The winter before had been brutal, but we had no idea how bad until we started scouting. Sign was poorer than at anytime I could remember. The first few weekends we had a hard time finding a buck to hunt. By the end of the third weekend, I had found two, but none I wanted to hunt. The last weekend in September, I found a big buck on one of my favorite ridges. He had put a rub line along the ridge top hitting three to four inch trees. I hauled in the ladder stand, set up, and left the area alone for a few weeks.
Black Powder opened in mid October and I decided not to hunt as the leaves were still up. Opening morning of the rifle season I climbed the stand at first light and saw two doe and a 4-point buck. After three hours of sitting, I needed to walk some and climbed down to look around. The big deer had ripped many trees around the stand. It would just be a matter of time before I caught up with him.
Mike was hunting a rub-line about three miles from me on another ridge. He had seen nothing on opening morning, but had good sign. We hunted hard the first weekend with no luck. The next weekend we woke to light snow on Friday morning and cold temperatures. I was excited to get to the stand for another try. Climbing the ridge I was very surprised to see scrapes in the hardwoods. It was only 25 October and I could not remember ever seeing scrapes this early.
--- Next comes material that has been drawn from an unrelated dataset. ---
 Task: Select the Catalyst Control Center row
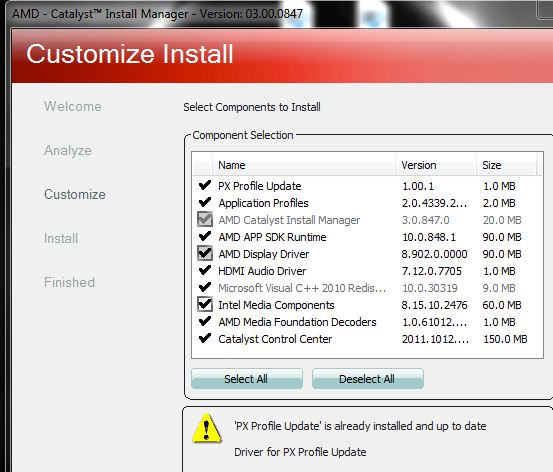click(367, 339)
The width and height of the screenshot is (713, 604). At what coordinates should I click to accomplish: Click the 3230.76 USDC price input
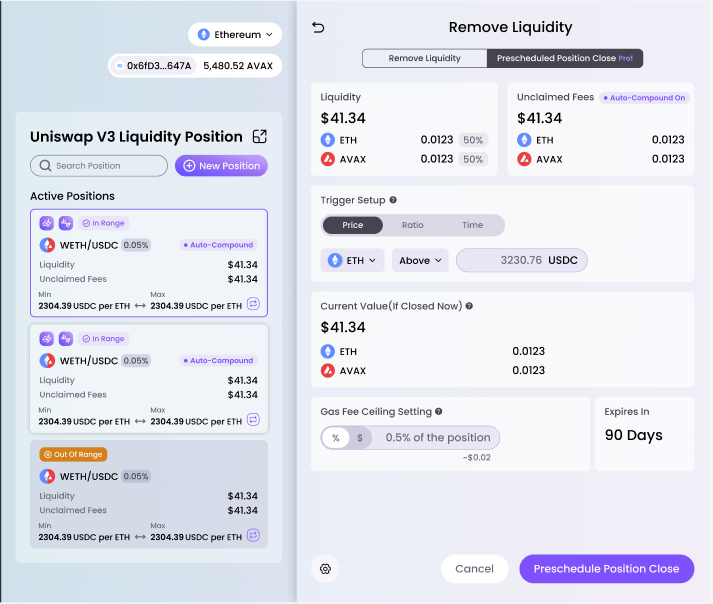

As I neared the stand, there were five scrapes out front of the stand. The pre-rut had started for sure. That morning I saw two doe with a spike trailing behind, no big guy. Mike said his area was inundated with new scrapes. The bucks were marking out their territory with scrapes. The added buck movement brought excitement and surprise to most hunters we talked with. By the end of the weekend, we had seen deer, but not the big one we were looking for.
The next weekend I was again surprised as the scraping had stopped. We could not find a fresh scrape anywhere. For lack of the proper terminology, I called it a false rut. Thinking back, I remembered it happening one time before, years ago. For whatever reason the bucks were triggered into starting early. It only lasted a few days and stopped. We left the camper after lunch and headed back to the stands.
Arriving at the stand, I found two trucks parked alongside the road where I hunt. This was such a large piece of ground, over 50,000 acres, it was rare to see another hunter. Entering the woods I heard two shots ring out. It sounded as though it was on the other side of the ridge. No matter what kind of spin I put on it, it was bad for me.
As I neared my stand, I met another hunter who informed me he had three friends with him and he thought one had just shot. I had seven weekends invested in this buck, and it had just gone up in smoke. In the next thirty minutes they had all come together and realized none of them had shot. What had happened is the four of them had started walking the ridge and pushed the big buck off the other side where some lucky hunter, one who had no idea the buck was even alive, had killed it. It was a huge 8-point, dressed over two hundred pounds.
This was one of the worst hunting experiences I can remember. When you hunt on public ground, I guess there is always this possibility. Some hunters must see this type of thing often, but not in the big woods. With 4 weeks left in our season, and the best part yet to come, I’ll just find another buck to hunt. Walking back down I realized I had just discovered a new name for one of my favorite ridges, Heartbreak Ridge.